Pedro Sánchez quizá sorprendió al principio, allá por el año 15, y engañó después, en el 19. Pero en el 23 no ha ocultado nada: ni su modus operandi, ni su práctica compulsiva de la mentira, ni su designio estratégico bipolar y confrontativo, ni su disponibilidad para contribuir a la desvertebración de España mediante una política de alianzas suicida y descabellada, ni su accidentalismo constitucional. Esta vez, todo ha estado a la vista para quien quisiera verlo. No ha dejado margen para la sorpresa y menos aún para el autoengaño. Respaldar esa fórmula exige, o bien coincidir conscientemente con ella (lo que me parece profundamente erróneo, pero respetable), o bien taparse no la nariz, sino los ojos (lo que me parece humanamente comprensible, pero poco explicable en el plano de la política racional). Admitamos que, al menos, Felipe González, Alfonso Guerra y algunos más —pocos— no han obedecido el "¡se callen, coño!" emitido desde la Moncloa.

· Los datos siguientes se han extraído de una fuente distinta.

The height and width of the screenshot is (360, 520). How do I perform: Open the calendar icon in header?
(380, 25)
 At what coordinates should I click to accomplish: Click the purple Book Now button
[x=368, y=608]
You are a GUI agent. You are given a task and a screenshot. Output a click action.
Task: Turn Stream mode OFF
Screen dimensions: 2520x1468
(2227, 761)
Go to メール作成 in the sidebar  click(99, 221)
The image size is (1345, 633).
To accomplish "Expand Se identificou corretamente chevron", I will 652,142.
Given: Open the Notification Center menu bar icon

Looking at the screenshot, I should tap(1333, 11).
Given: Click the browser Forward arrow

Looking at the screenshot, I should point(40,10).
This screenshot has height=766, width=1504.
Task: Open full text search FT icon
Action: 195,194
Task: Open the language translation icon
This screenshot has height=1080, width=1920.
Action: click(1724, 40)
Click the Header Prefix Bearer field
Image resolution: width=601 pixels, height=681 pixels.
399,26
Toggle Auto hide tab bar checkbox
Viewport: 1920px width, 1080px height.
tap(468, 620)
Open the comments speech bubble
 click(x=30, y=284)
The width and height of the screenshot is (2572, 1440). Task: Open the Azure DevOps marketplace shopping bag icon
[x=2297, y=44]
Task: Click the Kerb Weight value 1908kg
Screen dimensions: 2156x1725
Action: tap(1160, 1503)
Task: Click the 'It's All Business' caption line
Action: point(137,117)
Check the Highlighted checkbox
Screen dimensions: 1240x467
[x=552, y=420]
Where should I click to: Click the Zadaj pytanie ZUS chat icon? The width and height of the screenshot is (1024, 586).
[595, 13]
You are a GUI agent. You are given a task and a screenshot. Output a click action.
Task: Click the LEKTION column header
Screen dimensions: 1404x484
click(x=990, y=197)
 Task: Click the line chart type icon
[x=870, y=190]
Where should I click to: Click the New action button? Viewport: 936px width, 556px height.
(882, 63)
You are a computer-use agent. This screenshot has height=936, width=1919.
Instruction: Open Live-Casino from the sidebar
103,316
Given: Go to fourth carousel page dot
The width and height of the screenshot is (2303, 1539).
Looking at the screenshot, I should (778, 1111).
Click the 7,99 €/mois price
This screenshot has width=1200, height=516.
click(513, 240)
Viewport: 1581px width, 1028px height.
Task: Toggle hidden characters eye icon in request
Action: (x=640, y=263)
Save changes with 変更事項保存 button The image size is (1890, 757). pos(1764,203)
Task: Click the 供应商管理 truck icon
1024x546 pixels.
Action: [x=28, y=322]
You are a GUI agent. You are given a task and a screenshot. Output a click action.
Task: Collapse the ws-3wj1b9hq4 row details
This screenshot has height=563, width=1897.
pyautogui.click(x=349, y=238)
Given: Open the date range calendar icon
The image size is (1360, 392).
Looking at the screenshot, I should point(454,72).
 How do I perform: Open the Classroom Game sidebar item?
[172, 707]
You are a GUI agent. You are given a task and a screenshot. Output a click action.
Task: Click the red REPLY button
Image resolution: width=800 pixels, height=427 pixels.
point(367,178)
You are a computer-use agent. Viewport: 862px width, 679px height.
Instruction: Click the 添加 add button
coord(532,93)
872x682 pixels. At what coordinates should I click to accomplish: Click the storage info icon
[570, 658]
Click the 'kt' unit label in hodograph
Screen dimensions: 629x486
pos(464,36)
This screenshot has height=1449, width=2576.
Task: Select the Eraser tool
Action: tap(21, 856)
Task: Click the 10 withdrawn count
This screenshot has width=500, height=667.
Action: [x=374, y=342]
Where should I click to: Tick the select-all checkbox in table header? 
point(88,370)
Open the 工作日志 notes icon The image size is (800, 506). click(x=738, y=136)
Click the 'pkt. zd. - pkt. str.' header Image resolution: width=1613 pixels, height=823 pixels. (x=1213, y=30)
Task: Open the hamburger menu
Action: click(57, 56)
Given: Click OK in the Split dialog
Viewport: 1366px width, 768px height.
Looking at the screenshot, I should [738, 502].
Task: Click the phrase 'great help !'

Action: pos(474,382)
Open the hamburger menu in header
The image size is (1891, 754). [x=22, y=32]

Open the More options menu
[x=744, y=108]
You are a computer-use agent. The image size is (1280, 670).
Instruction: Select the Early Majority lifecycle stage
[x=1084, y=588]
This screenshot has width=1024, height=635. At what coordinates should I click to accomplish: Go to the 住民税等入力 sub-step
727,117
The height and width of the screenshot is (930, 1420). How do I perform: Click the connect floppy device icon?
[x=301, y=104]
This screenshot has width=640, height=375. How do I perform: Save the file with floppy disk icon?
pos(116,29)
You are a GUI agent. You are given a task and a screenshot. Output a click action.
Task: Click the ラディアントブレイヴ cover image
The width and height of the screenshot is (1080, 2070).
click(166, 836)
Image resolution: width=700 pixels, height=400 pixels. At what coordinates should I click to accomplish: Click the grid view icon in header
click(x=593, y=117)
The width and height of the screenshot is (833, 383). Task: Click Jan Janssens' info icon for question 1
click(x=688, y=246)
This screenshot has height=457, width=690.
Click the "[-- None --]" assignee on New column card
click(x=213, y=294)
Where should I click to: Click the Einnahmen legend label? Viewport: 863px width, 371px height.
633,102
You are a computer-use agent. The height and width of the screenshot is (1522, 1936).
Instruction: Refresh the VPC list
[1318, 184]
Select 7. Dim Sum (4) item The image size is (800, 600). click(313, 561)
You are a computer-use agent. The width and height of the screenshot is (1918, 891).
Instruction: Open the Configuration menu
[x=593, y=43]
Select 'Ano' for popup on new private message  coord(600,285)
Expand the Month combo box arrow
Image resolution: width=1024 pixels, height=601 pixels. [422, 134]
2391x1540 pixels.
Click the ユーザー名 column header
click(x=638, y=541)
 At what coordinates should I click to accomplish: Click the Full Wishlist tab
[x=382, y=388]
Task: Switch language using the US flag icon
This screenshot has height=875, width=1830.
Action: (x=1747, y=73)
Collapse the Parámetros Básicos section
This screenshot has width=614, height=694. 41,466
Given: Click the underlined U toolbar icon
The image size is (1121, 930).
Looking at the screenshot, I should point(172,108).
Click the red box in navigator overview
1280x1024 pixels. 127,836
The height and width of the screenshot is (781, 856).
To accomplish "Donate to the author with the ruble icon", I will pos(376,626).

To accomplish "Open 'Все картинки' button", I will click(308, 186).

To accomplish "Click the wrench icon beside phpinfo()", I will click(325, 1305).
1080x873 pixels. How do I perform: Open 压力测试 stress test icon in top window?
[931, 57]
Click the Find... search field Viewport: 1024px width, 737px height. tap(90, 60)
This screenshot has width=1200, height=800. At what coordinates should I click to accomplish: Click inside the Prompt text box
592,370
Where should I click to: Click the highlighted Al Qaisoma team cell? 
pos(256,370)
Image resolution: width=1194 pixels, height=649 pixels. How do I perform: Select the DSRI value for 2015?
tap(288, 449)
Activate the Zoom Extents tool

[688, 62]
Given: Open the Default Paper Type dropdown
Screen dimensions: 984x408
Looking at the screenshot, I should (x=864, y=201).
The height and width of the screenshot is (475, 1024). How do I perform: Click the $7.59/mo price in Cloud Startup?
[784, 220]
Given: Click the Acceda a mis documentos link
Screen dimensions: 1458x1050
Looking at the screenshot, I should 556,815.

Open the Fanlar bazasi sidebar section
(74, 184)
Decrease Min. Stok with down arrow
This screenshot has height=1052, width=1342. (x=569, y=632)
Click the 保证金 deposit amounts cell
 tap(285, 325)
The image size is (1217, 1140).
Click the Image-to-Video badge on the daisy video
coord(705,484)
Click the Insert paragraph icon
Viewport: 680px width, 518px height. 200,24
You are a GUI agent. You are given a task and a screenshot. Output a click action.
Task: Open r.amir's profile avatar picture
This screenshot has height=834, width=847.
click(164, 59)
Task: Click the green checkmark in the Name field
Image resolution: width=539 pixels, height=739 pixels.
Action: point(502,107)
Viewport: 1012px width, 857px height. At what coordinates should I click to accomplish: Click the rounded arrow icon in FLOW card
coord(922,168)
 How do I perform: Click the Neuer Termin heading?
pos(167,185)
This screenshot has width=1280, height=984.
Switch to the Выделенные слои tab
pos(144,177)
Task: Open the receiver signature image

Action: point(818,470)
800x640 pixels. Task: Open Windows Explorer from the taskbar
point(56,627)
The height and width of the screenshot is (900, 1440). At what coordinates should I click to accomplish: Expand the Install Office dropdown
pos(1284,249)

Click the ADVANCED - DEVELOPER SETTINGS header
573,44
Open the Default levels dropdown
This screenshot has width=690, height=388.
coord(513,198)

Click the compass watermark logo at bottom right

El régimen del 78 no habría nacido sin el concurso del PSOE de Felipe González, como detectó inmediatamente Adolfo Suárez. De la misma forma, puede decirse que la liquidación de ese régimen no sería posible sin la cooperación necesaria del PSOE de Pedro Sánchez, como detectó tempranamente Pablo Iglesias. Por mucho que aprieten populistas y separatistas (que ganan poder al mismo ritmo que pierden votos), Sánchez tendría en su mano detener el desguazamiento del orden constitucional que heredó: si no lo hace es porque no quiere, y más vale reconocerlo para no vivir en las nubes.

Lo grave no es la mutación genética del Partido Socialista, sino el panorama al que nos aboca. Las elecciones del 23-J han transformado lo que nació como circunstancial —el bibloquismo irreductible— en un rasgo estructural de la política española. Por un lado, el entramado institucional procedente del 78 está siendo progresivamente neutralizado hasta dejarlo en vigor solo formalmente, pero materialmente inane y completamente desbordado en la práctica cotidiana. Por el otro, no existe fuerza ni capacidad para sustituirlo por un orden constitucional alternativo.

Ello nos conduce, al menos para lo que resta de década, a una situación de anomia constitucional de hecho, con una Constitución aparentemente vigente, pero apagada como el Hal-9000 de Kubrick y sin nada que ocupe su lugar para orientar la nave. Es decir, parálisis asegurada para España y barra libre para sus enemigos.

Las elecciones generales del 23 de julio son fuente inagotable de paradojas. La más espectacular, sin duda, es que el quinto partido de Cataluña, con poco más de un 1% de los votos emitidos a nivel nacional, resulte ser el más poderoso del Congreso, el único capaz de decidir el futuro de España (si gobierna el PP, si lo hace el PSOE o si se repiten las elecciones) mediante un simple acto voluntad de su líder, cuyo designio político y vital resulta ser precisamente la mutilación de España. Al Capone, convertido en jefe de facto del FBI por gentileza de dos grandes organizaciones policiales mortalmente enfrentadas entre sí.